Hydrogen sulphide ameliorating skeletal muscle atrophy in db/db mice via Muscle RING finger 1 S‐sulfhydration

Muscle atrophy occurs in many pathological states, including cancer, diabetes and sepsis, whose results primarily from accelerated protein degradation and activation of the ubiquitin‐proteasome pathway. Expression of Muscle RING finger 1 (MuRF1), an E3 ubiquitin ligase, was increased to induce the loss of muscle mass in diabetic condition.
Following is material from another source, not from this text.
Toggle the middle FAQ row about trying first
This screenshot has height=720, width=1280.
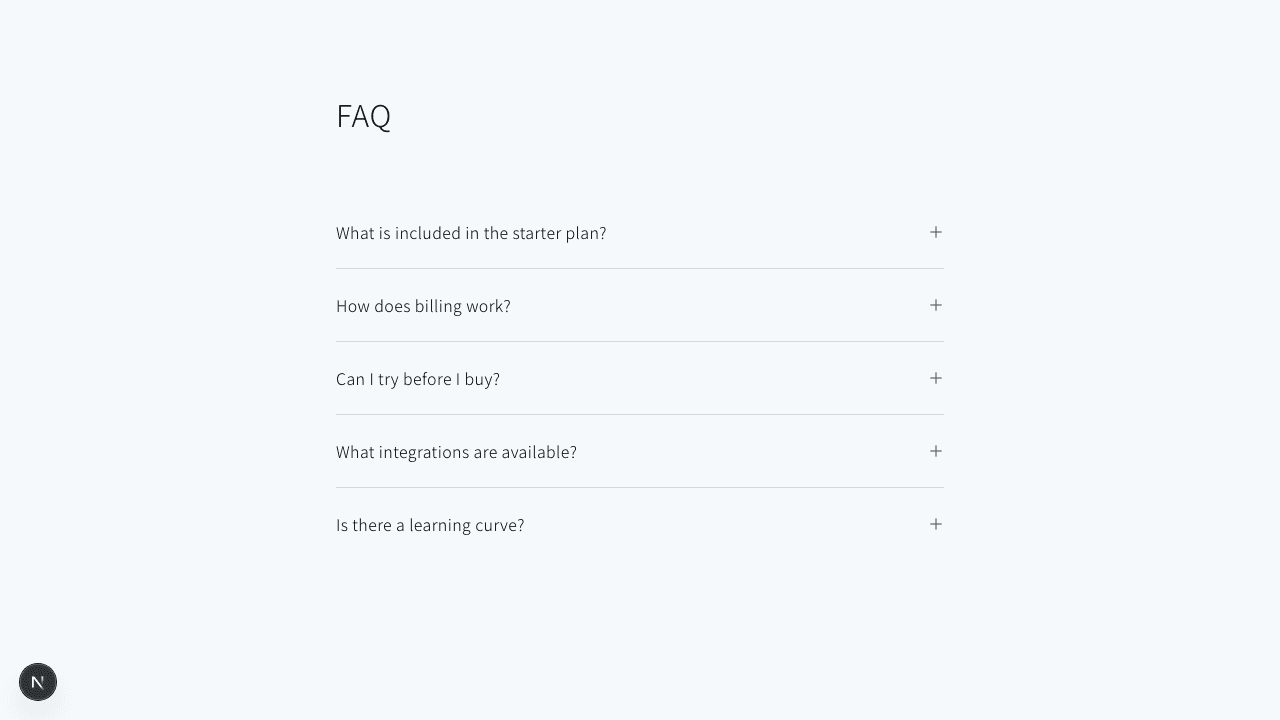point(640,379)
However, hydrogen sulphide (H(2)S) plays a crucial role in the variety of physiological functions, including antihypertension, antiproliferation and antioxidant. In this study, db/db mice and C2C12 myoblasts treated by high glucose and palmitate and oleate were chose as animal and cellular models. We explored how exogenous H(2)S attenuated the degradation of skeletal muscle via the modification of MuRF1 S‐sulfhydration in db/db mice. Our results show cystathionine‐r‐lyase expression, and H(2)S level in skeletal muscle of db/db mice was reduced. Simultaneously, exogenous H(2)S could alleviate ROS production and reverse expression of ER stress protein markers. Exogenous H(2)S could decrease the ubiquitination level of MYOM1 and MYH4 in db/db mice. In addition, exogenous H(2)S reduced the interaction between MuRF1 with MYOM1 and MYH4 via MuRF1 S‐sulfhydration. Based on these results, we establish that H(2)S prevented the degradation of skeletal muscle via MuRF1 S‐sulfhydration at the site of Cys44 in db/db mice.